The cotton fibers evolved to catch the wind and carry the seed. Our local Hibiscus moscheutos has no such means of dispersal. The seeds are held loosely in the erect, open capsule until they are bumped by a passing animal or shaken by the wind. 

Standing next to the cotton plant in the North Carolina garden was another species native to the Americas: tobacco, also grown on a lark. 
Tobacco is in the nightshade family, Solanaceae, along with tomatoes, potatoes, eggplant, and peppers. Some members of the family that pop up on their own around Princeton are the nightshades, ground cherry, and Jimsonweed. 

Once one knows about familial relatedness among seemingly disparate plants, it's fun to look for similarities of form in flower or leaf, and begin to see a web of connection in the plant world.

Saturday, January 08, 2022

A Mystery Tree Grows in Princeton

There's a small tree I've been encountering occasionally in Princeton woodlands, and no one thus far has been able to figure out what it is. I discovered it years ago, while preparing an ecological assessment for the Friends of Rogers Refuge. Over the past couple years, I've encountered a few younger versions in Herrontown Woods, and was finally moved to learn its identity. I thought it would be a simple matter to send some photos around to people particularly knowledgeable, and an answer would quickly be forthcoming. But no. This is turning into a botanical version of Stump the Stars.

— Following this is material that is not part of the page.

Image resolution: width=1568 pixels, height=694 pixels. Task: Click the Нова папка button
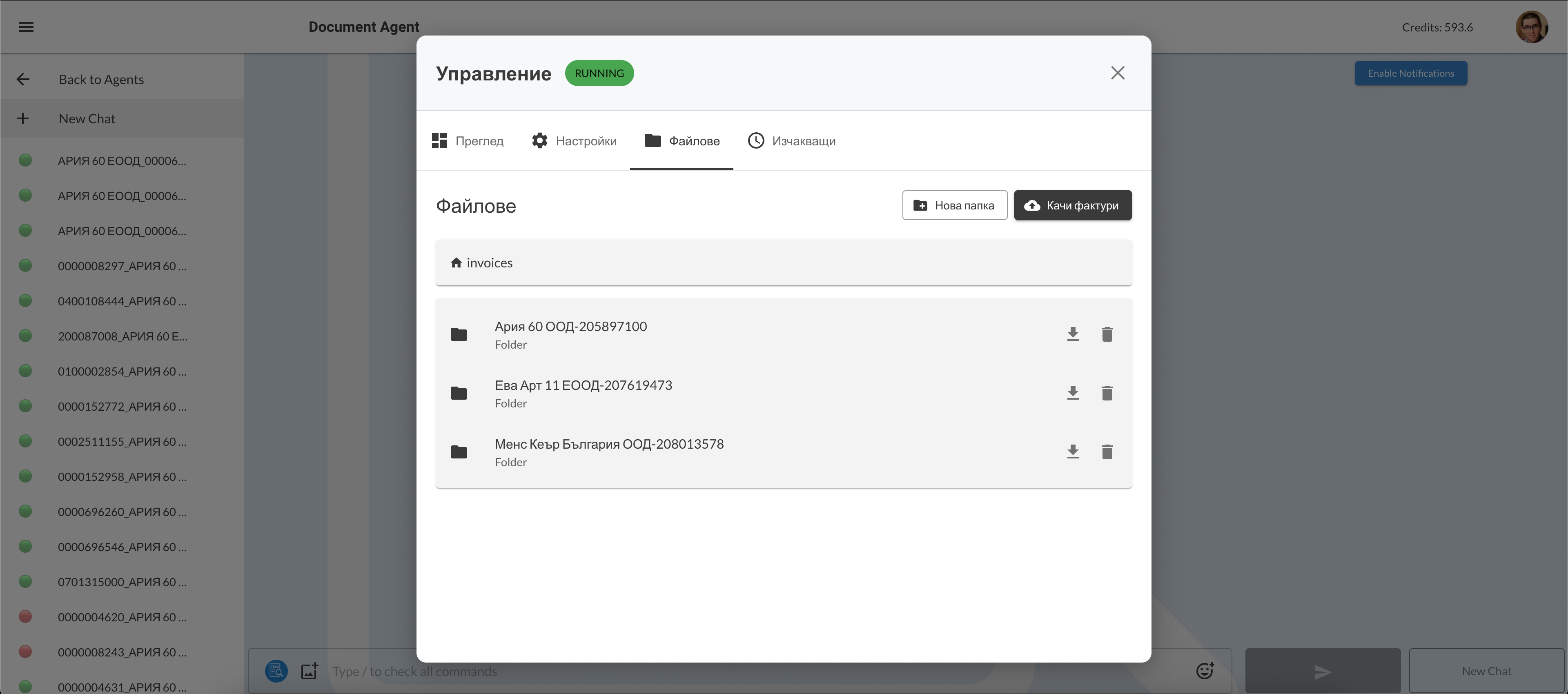click(954, 206)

I first saw it while taking that dirt road into Rogers Refuge, long known as a birding mecca just below the Institute Woods. The photo shows it in full bloom, though you have to look really hard to see the clusters of small flowers.

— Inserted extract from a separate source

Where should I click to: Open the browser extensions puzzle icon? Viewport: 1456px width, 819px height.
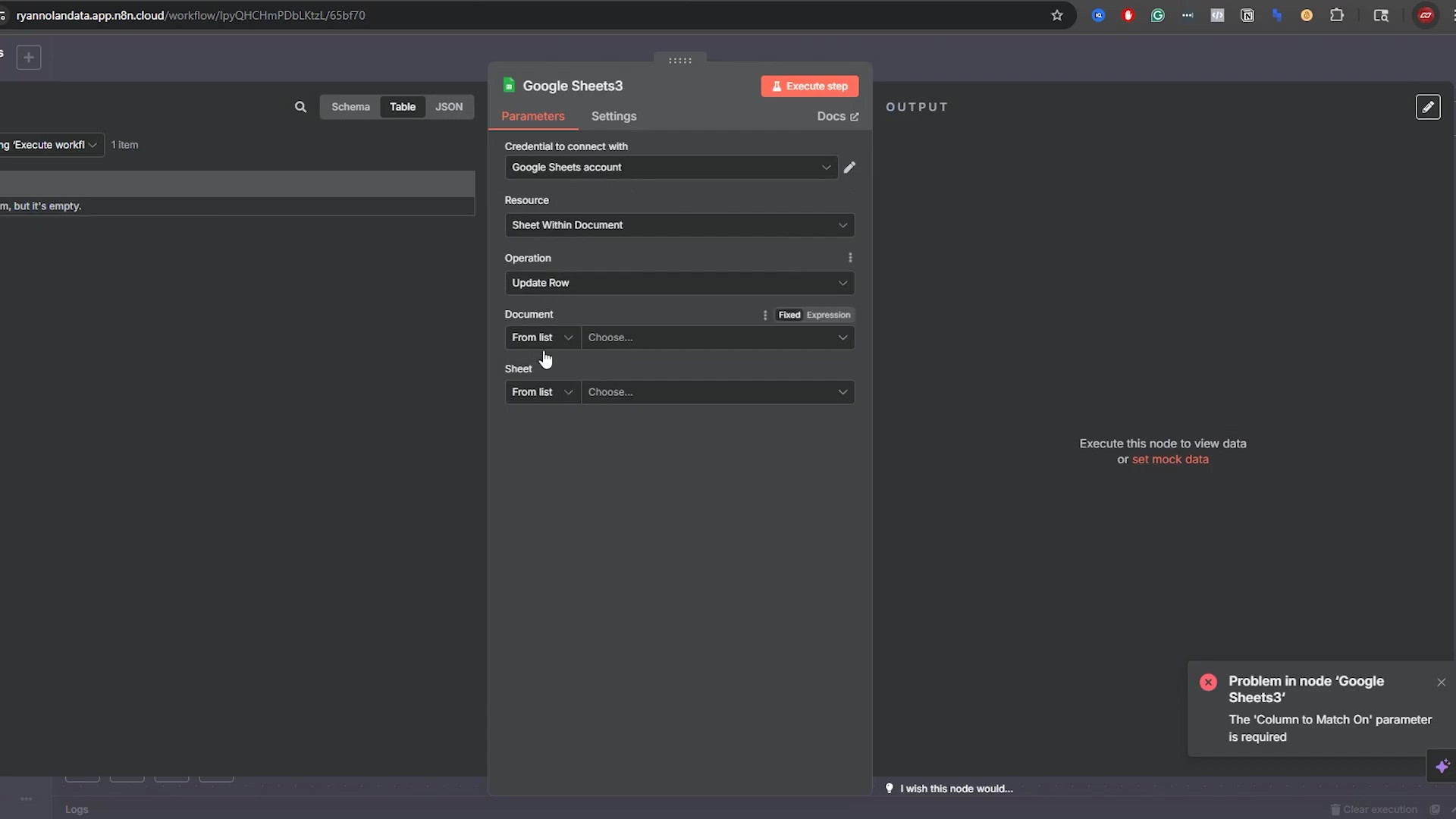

As someone schooled in botany, my experience of driving is different from most people's. While keeping an eye on the road, a botanist is also keeping an eye on the texture, shape and color of vegetation streaming by. You learn to identify trees in an instant. Their seasonal bloom or fall color can make it easy, but even their overall growth form--their body language--can be enough. The army fatigue bark of sycamores is distinctive, running up a valley in winter. Or the blotch of blue a Princess Tree's blooms make among the trees lining a highway. 

Over time, what for most people registers only as a blur of greenery becomes instead a language to be read. Driving along, reading the language of the roadside out of the corner of my eye, I'll very occasionally see something outside of my vocabulary of plants. Sometimes I pass by a given spot many times before a particular flower or growth shape catches my eye and I just have to stop to take a closer look. 

That's how this mystery tree first caught my eye, while driving into Rogers Refuge some years back in the second week of May.

It has the kind of bloom that looks showy close up, but doesn't have much of an effect from a distance.

Though most seen elsewhere in town tend to be the size of shrubs, the specimen in Rogers Refuge is about 20 feet high, with a cluster of sizable trunks.
New growth is distinctive.

Fruits are red, and scarce considering all the blooms.

Mike Van Clef mentioned "another confusing non-native relative found at Jockey Hollow."

Bob Wells of Morris Arboretum sent a scholarly response, based on some but perhaps not all of these photos:

I have no doubt that this is one of the Aronias:

  • Rosaceae flower
  • Alternate, simple, elliptic leaf that comes to an acuminate point.
  • Small, even, serrated margins
  • Secondary veins disintegrate before reaching the margins
He referred to the texts by Dirr and Easton, particularly a quote from Easton: “Chokeberries remind us that scientific taxonomy is only the least imperfect of the tools that we have fashioned to help us classify and understand organisms”

I'd love to call it red chokeberry and declare the case closed, but the leaves don't look or feel quite like any red chokeberry I've ever seen.